## EXCERPT

About us

Nigeria is the most populated country in Africa and has one of the highest under-five mortality rates in the world. Recent studies have established that invasive bacteria are the leading cause of childhood mortality in Sub-Saharan Africa and that most of these infections are preventable from routine vaccination or proper primary care. Unfortunately, a poor understanding of the magnitude of these bacterial infections and their associated illnesses has not lead to significant advancements in their prevention or treatment.

The International Foundation Against Infectious Disease in Nigeria (IFAIN) was established to facilitate the generation of a credible surveillance system for the determination of the etiologic agents of bacterium syndromes and opportunistic infections in the general population of Nigerian children. Data from these systems are being and will be, used to develop new tests and vaccines as well as to monitor the impact of medical interventions. Of particular interest is the etiology of disease in vulnerable populations, such as children who suffer from human immunodeficiency virus (HIV), sickle-cell disease (SCD), and malnutrition.

## THE PROBLEM
In the "About us" text, what do recent studies identify as the leading cause of childhood mortality in Sub-Saharan Africa?

## RECORDED DATA

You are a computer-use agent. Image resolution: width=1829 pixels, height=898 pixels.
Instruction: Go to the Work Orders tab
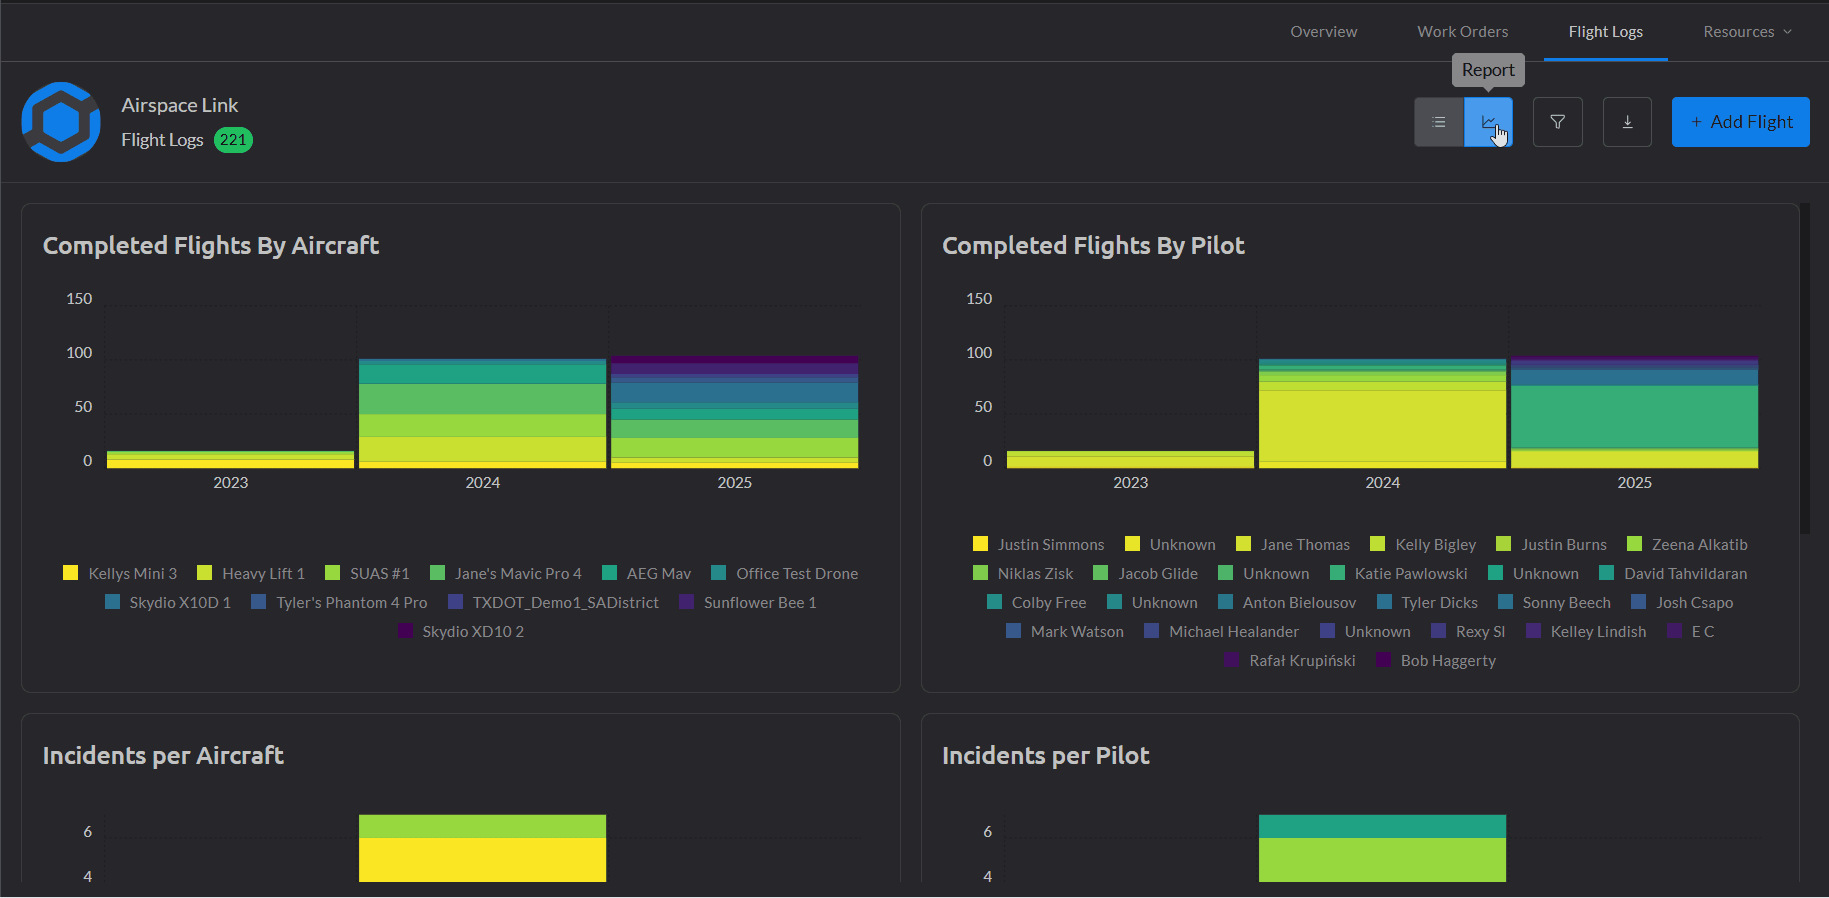[x=1462, y=32]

## SOLUTION TO THIS EXERCISE
Invasive bacteria.